Uang Hadiah untuk Nebus Kalung

| Penulis : 

Berbagai kategori lomba di Antangin Bromo KOM Challenge 2018 menghasilkan berbagai cerita. Salah satu yang paling seru, persaingan kelas Men Senior, untuk peserta berusia 51 tahun ke atas. Mereka bukan hanya bersaing sengit satu sama lain, tapi juga ikut menjadi “kompor” penyemangat peserta-peserta lain yang lebih muda!

Dari kategori ini, tampil sebagai juara pertama adalah Julak Yayan dari Balikpapan, Kalimantan Timur. Pria 58 tahun itu begitu senang bisa menang, dan mendapatkan hadiah uang tunai langsung di podium.

“Uang hadiah akan saya simpan baik-baik, bawa pulang ke Balikpapan. Lalu akan saya kasihkan ke istri untuk menebus kalung di Pegadaian,” ungkap Julak Yayan begitu turun dari podium di Wonokitri Bromo, Sabtu, 21 April lalu.

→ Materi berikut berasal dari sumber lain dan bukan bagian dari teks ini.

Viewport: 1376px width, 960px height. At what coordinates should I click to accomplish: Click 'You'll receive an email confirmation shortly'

“Terbayang senangnya istri saya. Kalungnya bisa kembali,” tambahnya bersyukur.

Julak Yayan sangat bahagia bisa finish pertama di kategori Men Senior Antangin Bromo KOM Challenge.

 

Sabtu itu, Julak memang datang ke lokasi start di GOR Untung Suropati Pasuruan dengan penuh percaya diri. Dia yakin menang, semangat kompetitif yang dia tularkan ke anaknya, Firman Hidayat, pembalap Tim KFC.

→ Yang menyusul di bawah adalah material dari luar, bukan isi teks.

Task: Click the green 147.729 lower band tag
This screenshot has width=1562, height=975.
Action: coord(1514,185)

Julak datang ke Pasuruan sudah membawa “bekal.” Dia telah meraih prestasi di beberapa even sebelumnya. Misalnya, juara kedua Gran Fondo Solo, tepat seminggu sebelum Antangin Bromo KOM Challenge 2018.

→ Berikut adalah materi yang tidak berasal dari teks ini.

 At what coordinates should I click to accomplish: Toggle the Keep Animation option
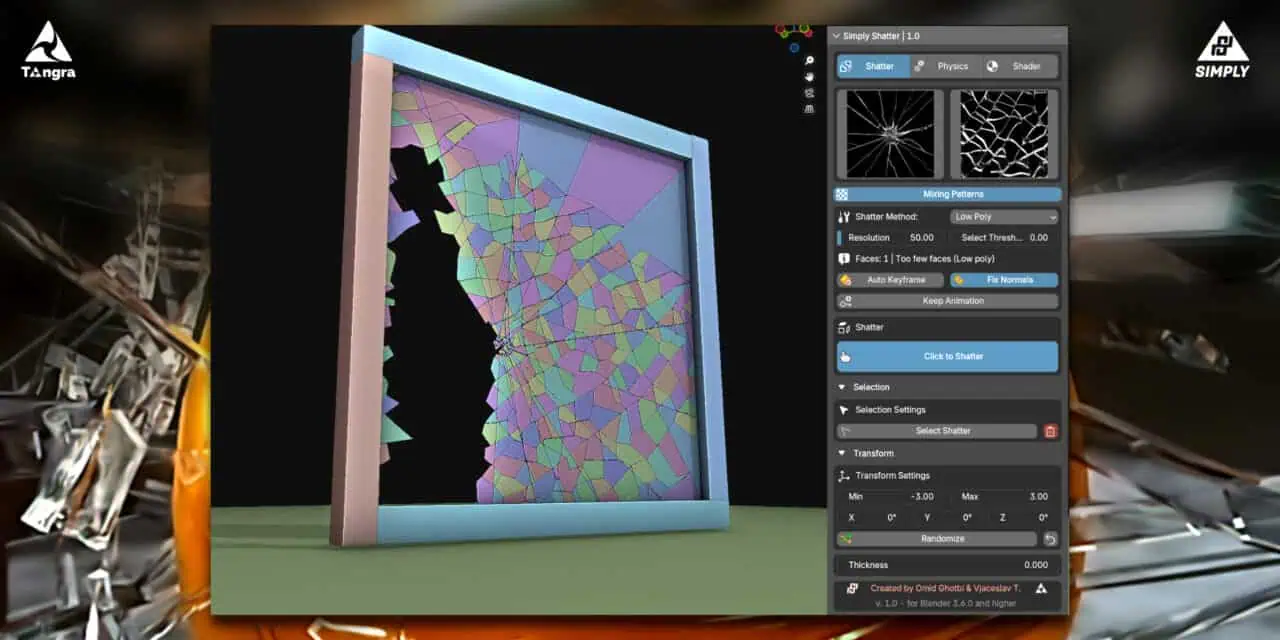click(947, 301)
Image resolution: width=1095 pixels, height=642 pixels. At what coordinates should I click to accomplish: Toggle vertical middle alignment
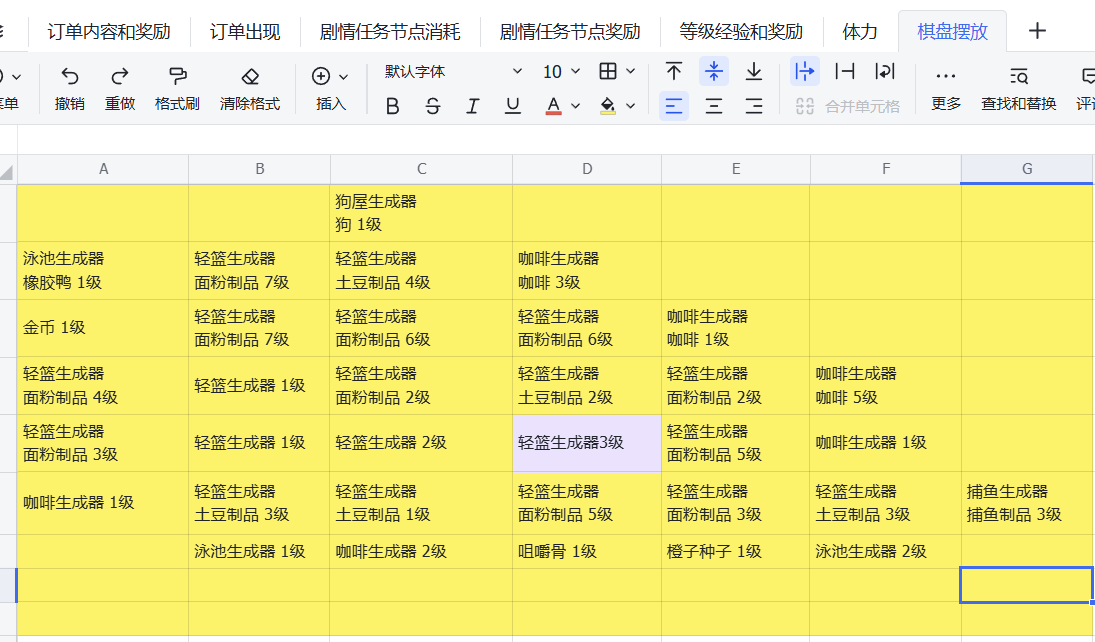714,71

Selain itu, dia juga Juara 3 di Tour de Jogja, Juara 1 di Tour Tangkuban Perahu, dan Juara 1 di sebuah race di Sumedang. Semuanya dia raih di kelas yang sama, kelas Senior usia 51+.

“Dua bulan lalu, anak saya bilang bahwa akan ada even sepeda nanjak ke Wonokitri, Bromo. Dia bilang saya pasti bisa menang. Apalagi hadiahnya besar dan cash. Saya langsung iya-kan untuk daftar online ke panitia,” tuturnya.

Bagi Julak, tidak ada yang spesial dan khusus dalam bersepeda. Itu transportasi hariannya. “Saya ini hanya kuli bangunan. Jadi setiap hari bersepeda menuju proyek,” tutur Julak yang mencatat waktu 1 jam 45 menit, menanjak sejauh 25 km dari KOM Start di kawasan Pasrepan ke finis di Wonokitri.

Biasanya, apabila mau ada even, Julak akan latihan ekstra sebelum berangkat kerja. Tanjakan Gunung Rambutan sepanjang 14 km jadi santapannya setiap dua hari sekali. 

“Di sela-sela latihan nanjak Gunung Rambutan, saya selingi dengan latihan endurance dan interval,” tukas pria yang mengaku libur bersepeda hanya pada hari Minggu ini.

Hasilnya nyata, Julak menikmati climbing menuju Wonokitri, Bromo. “Saya sempat bertemu dengan ‘lawan’ saya saat di Yogya dulu, dan saya salip dia,” katanya bangga.

Menurutnya, tanjakan menuju Wonokitri Bromo itu sangat indah, damai tenang sekali. Tapi tanjakannya aduhai menantang. “Tanjakan di bawah masih oke, tapi begitu mau finis itu yang bikin keder. Udah capek semua, nanjak terakhir tinggi (curam) banget! Begitu saya lewat garis finis dan tahu kalau sayalah finisher pertama untuk kategori Men Senior, saya merinding. Antara bangga, senang, dan terharu,” ceritanya.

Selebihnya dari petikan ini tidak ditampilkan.